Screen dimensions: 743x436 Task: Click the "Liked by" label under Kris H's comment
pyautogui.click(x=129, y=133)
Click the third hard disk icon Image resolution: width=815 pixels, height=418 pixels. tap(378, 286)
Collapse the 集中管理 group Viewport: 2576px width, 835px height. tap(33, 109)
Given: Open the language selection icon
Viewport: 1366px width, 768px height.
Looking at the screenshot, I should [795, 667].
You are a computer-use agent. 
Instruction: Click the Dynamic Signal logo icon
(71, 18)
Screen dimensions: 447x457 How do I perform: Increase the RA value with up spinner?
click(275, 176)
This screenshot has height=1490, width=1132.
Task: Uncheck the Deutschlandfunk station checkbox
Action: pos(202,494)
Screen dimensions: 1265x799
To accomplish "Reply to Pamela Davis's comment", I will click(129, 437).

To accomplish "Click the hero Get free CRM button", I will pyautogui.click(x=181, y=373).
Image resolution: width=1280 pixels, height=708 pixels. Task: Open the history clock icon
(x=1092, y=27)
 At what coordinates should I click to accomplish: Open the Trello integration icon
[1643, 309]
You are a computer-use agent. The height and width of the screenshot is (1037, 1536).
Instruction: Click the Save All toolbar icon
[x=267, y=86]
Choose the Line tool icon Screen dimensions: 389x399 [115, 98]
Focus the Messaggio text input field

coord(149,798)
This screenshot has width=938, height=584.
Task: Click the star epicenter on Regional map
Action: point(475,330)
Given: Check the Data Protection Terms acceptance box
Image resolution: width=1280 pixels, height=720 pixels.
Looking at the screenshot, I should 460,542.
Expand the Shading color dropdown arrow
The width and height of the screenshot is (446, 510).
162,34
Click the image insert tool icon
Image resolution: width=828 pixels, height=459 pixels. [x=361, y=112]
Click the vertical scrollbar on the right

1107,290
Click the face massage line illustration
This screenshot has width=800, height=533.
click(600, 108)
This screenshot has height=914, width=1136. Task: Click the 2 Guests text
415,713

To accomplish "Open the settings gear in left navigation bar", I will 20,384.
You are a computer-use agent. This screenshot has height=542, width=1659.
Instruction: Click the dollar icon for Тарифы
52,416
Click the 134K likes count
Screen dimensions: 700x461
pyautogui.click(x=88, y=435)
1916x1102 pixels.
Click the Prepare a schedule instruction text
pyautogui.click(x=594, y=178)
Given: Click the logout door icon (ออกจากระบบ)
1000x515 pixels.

**TASK GOAL**
Wherever a line of the listing above contains the string "agent", copy that line.

**YOUR RESPONSE**
You are a computer-use agent. 
You are a computer-use agent. The height and width of the screenshot is (1037, 1536).
You are a computer-use agent. This screenshot has height=542, width=1659.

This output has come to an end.